Records excerpted from a collection:
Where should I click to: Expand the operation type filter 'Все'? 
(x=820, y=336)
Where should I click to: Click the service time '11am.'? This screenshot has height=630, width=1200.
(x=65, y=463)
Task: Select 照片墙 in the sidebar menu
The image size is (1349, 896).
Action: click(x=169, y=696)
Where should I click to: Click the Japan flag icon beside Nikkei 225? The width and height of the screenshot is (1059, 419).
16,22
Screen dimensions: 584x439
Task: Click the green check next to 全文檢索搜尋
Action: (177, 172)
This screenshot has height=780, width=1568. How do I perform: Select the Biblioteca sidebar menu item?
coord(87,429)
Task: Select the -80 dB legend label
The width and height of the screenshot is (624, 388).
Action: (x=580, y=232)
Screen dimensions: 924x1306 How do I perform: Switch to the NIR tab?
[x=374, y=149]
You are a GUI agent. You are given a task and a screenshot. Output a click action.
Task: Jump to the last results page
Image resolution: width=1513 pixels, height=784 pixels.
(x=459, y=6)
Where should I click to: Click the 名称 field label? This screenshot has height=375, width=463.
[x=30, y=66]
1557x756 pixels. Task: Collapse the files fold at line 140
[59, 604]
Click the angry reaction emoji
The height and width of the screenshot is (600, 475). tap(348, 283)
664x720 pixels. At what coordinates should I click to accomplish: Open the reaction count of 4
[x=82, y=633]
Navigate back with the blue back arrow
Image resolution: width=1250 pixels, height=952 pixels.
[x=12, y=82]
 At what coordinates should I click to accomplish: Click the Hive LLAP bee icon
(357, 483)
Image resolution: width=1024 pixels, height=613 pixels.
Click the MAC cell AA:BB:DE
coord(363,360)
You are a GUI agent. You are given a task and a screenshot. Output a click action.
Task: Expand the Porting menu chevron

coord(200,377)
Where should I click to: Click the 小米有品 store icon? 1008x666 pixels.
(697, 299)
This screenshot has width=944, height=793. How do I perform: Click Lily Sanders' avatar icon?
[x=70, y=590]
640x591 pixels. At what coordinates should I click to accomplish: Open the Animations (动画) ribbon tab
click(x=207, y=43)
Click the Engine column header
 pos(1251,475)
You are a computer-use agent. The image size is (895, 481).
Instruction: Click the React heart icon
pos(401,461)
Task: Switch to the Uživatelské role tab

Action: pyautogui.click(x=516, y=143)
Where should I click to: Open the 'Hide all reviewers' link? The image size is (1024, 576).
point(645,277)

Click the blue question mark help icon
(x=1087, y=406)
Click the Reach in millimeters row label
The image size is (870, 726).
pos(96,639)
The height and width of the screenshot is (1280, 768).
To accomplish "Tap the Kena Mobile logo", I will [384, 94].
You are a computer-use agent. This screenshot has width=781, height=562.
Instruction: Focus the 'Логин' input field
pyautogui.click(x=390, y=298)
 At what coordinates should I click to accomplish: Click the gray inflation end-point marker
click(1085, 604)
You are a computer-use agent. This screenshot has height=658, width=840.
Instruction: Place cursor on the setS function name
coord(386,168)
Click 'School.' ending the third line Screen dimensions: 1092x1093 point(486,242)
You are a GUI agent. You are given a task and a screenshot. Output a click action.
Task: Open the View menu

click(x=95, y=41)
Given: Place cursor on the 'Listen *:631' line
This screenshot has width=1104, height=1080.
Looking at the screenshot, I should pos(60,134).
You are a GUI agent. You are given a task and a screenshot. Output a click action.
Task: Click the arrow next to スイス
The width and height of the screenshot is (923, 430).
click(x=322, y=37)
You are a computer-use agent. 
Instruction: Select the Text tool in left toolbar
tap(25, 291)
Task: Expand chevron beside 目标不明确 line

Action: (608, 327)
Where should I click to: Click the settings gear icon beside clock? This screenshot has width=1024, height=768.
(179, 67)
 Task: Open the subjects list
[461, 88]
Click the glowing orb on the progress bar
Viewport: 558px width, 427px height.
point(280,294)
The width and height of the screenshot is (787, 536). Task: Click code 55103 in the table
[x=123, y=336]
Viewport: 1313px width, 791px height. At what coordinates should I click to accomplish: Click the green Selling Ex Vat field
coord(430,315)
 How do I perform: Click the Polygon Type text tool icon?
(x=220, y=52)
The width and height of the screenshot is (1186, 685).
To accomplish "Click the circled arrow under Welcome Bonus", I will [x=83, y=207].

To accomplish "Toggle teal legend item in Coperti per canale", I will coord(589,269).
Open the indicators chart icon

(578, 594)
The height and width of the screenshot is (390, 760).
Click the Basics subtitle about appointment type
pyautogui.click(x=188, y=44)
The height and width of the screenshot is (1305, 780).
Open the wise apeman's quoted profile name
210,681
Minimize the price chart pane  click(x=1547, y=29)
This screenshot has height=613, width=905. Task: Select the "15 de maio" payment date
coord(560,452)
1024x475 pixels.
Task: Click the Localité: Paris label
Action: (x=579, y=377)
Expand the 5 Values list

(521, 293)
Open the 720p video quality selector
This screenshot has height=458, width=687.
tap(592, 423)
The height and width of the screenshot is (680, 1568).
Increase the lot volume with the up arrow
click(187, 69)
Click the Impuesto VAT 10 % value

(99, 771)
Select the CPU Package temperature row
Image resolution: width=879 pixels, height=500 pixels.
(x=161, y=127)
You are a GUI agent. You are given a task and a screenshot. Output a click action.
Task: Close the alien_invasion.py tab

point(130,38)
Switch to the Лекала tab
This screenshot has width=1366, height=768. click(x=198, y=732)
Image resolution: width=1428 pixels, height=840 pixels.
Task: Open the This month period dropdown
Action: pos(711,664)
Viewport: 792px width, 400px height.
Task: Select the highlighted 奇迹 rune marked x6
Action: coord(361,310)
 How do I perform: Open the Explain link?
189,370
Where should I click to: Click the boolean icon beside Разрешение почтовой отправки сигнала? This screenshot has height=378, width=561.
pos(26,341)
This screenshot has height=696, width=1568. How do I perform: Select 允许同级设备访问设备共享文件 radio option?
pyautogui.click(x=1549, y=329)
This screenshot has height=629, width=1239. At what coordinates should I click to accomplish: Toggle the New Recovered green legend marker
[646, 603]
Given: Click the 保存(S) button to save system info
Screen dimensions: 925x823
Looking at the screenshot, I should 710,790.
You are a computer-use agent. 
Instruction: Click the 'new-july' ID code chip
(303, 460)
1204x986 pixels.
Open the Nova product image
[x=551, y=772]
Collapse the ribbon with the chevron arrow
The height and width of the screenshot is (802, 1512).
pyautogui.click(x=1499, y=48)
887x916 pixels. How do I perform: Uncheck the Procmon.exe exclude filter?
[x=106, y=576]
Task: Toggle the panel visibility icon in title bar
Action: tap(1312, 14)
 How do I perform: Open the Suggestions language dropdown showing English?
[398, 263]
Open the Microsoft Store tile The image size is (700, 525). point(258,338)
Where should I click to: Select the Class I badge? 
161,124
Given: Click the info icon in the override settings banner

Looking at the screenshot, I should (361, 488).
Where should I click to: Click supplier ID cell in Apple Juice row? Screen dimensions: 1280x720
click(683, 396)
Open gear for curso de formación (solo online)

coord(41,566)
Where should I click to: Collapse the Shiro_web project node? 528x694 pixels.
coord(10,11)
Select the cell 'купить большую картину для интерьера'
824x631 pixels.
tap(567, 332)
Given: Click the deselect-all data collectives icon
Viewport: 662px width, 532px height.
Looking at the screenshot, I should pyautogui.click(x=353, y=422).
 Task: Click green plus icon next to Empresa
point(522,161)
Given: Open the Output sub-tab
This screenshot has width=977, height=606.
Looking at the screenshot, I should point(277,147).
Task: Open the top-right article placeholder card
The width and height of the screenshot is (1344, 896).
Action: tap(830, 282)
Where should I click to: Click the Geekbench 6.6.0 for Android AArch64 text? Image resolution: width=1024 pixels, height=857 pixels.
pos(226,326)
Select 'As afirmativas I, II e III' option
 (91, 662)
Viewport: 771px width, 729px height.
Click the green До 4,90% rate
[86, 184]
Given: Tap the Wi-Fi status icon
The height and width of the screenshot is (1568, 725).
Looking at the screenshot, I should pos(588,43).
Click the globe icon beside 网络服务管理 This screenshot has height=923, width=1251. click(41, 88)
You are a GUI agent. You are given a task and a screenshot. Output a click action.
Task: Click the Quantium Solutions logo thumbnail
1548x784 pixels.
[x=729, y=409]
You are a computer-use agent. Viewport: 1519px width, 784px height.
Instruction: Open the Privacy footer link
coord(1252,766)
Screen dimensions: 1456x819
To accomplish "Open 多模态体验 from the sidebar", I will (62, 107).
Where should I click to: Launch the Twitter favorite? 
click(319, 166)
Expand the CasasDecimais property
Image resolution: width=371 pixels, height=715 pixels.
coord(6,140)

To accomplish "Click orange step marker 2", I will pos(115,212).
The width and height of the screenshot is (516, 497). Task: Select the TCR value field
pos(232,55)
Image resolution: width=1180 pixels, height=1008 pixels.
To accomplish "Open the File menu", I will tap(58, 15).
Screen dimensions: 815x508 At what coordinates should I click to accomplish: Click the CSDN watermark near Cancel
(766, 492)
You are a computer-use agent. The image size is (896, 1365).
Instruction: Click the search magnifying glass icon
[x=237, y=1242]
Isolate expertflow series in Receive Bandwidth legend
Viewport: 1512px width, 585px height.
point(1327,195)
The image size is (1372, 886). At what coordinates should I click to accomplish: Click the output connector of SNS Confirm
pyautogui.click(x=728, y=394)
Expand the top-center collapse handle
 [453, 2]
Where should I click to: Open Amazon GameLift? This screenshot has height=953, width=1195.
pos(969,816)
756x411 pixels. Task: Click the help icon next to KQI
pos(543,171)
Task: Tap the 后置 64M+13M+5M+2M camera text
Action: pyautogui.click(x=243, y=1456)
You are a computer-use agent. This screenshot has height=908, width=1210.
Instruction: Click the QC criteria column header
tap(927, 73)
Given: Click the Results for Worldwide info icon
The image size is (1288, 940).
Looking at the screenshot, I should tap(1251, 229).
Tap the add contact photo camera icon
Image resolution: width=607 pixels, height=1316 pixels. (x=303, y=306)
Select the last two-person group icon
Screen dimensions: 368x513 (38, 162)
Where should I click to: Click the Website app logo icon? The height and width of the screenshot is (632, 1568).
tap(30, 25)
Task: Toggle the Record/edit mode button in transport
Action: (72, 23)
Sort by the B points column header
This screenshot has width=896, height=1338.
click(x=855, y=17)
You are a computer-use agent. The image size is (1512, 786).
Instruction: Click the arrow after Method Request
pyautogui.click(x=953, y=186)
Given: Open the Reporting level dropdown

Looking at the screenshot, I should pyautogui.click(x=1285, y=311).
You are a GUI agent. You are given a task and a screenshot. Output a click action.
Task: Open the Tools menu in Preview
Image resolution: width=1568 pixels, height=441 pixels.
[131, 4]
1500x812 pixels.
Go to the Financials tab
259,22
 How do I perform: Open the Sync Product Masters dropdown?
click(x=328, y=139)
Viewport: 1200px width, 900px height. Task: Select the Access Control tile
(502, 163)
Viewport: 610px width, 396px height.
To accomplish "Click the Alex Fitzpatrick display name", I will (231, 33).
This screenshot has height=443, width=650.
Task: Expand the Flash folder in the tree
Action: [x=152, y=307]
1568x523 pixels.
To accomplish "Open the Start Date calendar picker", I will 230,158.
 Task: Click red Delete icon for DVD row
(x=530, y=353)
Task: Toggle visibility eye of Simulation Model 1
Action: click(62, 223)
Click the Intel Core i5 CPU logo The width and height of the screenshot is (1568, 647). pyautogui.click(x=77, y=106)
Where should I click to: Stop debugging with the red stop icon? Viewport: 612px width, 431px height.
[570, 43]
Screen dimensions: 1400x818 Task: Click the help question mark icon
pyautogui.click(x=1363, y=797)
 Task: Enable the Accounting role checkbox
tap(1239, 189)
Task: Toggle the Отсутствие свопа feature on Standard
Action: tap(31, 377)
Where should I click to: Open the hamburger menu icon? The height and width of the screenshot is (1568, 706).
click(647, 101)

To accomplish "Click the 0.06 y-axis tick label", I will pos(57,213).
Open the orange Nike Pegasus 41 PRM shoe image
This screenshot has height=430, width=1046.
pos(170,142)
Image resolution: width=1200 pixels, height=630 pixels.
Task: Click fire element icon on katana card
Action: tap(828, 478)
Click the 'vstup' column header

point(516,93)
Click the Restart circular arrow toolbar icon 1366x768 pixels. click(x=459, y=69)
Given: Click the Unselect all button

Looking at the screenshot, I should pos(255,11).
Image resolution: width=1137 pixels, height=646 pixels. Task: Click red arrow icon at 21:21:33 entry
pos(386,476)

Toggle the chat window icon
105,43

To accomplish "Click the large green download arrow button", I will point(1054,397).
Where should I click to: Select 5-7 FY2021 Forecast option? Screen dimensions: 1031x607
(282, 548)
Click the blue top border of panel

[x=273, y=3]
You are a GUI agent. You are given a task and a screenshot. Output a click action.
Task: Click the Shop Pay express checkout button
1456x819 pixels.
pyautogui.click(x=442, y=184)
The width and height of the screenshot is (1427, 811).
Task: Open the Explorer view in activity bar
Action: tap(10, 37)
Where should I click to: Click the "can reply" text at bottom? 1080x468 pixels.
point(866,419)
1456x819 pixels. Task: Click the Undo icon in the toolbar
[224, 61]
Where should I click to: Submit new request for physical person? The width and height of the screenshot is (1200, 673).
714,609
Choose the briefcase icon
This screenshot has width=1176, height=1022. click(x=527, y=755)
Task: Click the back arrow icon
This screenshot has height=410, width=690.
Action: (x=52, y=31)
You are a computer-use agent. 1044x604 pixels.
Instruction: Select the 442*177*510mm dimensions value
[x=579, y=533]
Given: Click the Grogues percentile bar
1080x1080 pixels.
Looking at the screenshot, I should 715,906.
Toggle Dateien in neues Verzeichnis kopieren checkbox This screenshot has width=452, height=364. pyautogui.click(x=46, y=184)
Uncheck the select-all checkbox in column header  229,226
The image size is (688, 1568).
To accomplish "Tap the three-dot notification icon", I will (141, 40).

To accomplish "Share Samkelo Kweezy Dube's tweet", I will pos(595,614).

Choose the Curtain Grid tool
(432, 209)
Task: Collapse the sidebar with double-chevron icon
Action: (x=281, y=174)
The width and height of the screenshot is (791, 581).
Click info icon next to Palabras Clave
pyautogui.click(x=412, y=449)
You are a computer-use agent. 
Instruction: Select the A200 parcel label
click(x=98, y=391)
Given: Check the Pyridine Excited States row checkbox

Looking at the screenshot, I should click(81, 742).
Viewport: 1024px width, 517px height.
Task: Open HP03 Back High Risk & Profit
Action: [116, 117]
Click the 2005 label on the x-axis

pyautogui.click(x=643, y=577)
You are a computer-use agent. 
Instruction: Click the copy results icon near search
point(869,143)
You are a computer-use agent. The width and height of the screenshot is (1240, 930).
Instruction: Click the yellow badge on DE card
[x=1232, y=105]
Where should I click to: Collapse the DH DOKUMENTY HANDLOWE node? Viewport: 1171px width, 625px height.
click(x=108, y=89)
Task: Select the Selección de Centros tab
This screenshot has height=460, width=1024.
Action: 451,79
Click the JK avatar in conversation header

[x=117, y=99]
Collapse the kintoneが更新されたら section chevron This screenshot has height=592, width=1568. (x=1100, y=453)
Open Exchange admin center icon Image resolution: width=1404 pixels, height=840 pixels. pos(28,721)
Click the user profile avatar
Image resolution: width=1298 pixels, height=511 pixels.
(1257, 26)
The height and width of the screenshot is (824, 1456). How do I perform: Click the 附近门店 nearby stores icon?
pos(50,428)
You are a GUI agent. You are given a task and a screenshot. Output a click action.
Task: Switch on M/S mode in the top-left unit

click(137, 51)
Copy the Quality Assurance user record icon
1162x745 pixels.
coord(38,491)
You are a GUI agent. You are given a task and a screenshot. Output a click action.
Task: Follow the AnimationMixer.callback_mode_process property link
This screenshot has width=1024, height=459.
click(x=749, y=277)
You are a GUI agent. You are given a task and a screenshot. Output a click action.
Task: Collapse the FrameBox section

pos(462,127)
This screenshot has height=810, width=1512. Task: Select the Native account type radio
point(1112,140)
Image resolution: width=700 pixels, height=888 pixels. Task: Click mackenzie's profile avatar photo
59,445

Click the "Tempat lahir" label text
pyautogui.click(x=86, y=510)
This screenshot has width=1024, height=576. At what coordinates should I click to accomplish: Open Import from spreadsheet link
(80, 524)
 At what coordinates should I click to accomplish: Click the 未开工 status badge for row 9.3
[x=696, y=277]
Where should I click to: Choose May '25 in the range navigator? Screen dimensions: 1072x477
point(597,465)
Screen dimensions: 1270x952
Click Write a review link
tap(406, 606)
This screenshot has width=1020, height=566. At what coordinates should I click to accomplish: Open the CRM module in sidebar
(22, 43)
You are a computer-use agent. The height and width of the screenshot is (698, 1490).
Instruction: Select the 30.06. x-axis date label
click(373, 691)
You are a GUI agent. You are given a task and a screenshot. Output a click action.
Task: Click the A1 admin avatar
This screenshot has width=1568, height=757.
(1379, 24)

Stated problem: Reproduce, character for character, every line from the one containing "Task: Click green plus icon next to Empresa" down to the one containing "will tap(58, 15).", with both of those lines included.

Response to this task:
 Task: Click green plus icon next to Empresa
point(522,161)
Given: Open the Output sub-tab
This screenshot has width=977, height=606.
Looking at the screenshot, I should point(277,147).
Task: Open the top-right article placeholder card
The width and height of the screenshot is (1344, 896).
Action: tap(830, 282)
Where should I click to: Click the Geekbench 6.6.0 for Android AArch64 text? Image resolution: width=1024 pixels, height=857 pixels.
pos(226,326)
Select 'As afirmativas I, II e III' option
 (91, 662)
Viewport: 771px width, 729px height.
Click the green До 4,90% rate
[86, 184]
Given: Tap the Wi-Fi status icon
The height and width of the screenshot is (1568, 725).
Looking at the screenshot, I should pos(588,43).
Click the globe icon beside 网络服务管理 This screenshot has height=923, width=1251. click(41, 88)
You are a GUI agent. You are given a task and a screenshot. Output a click action.
Task: Click the Quantium Solutions logo thumbnail
1548x784 pixels.
[x=729, y=409]
You are a computer-use agent. Viewport: 1519px width, 784px height.
Instruction: Open the Privacy footer link
coord(1252,766)
Screen dimensions: 1456x819
To accomplish "Open 多模态体验 from the sidebar", I will (62, 107).
Where should I click to: Launch the Twitter favorite? 
click(319, 166)
Expand the CasasDecimais property
Image resolution: width=371 pixels, height=715 pixels.
coord(6,140)

To accomplish "Click orange step marker 2", I will pos(115,212).
The width and height of the screenshot is (516, 497). Task: Select the TCR value field
pos(232,55)
Image resolution: width=1180 pixels, height=1008 pixels.
To accomplish "Open the File menu", I will tap(58, 15).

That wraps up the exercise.